Where does the water go in portable AC?

Every portable ac will produce water, but where the collected water goes, decide if you need to drain it. That is to say, if your device can recycle the collected water or expel it in another way, it may not need to be drained anymore.

Regardless of the portable ac type, the condensate will first get into a condensate tray and then accumulate in the water reservoir. Since the tank will become full with time, you need to dump the water frequently, which is not a nice chore.

Manufacturers have strived to reduce the frequency of draining a portable ac. As technology advances, models nowadays are partially or fully self-evaporating portable ac, meaning that at least a part of condensate will re-evaporate and expel outside.

Some will make use of the water to cool the condenser coil, and the moisture will go out from the exhaust hose. Some will utilize dual vent hoses to allow more water vapor to evaporate. There are also some portable air conditioning units that have a misting system that turns water into mist and then sprays it out.

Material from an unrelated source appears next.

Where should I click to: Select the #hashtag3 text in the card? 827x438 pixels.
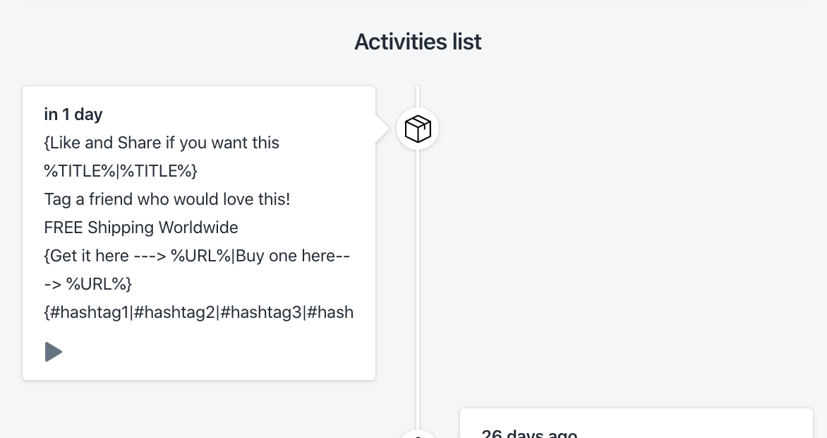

What happens if you don’t drain your portable air conditioner

Technically, a fully self-evaporating model doesn’t need to be drained unless the climate is extremely humid because all the moisture has been expelled through the exhaust vent. Therefore, nothing bad will happen if you don’t drain it.

However, if your portable ac doesn’t have this feature, you need to drain it frequently. Otherwise, you are going to deal with some complicated situations.

It will shut off

Not everybody has the time to dump the water in the condensate tank in time. Therefore, portable air conditioners often come with a built-in float switch that will shut off the machine when the tank is full. 

If you notice your portable ac is not cooling, it may have been turned off because of a full tank.

Some models have an indicator or an alarm to remind you to dump the water.

Water overflow

Occasionally, the float switch can get stuck or damaged. In this case, the water will overflow and leak from the ac, which may ruin your floor or carpet and cause other water damage.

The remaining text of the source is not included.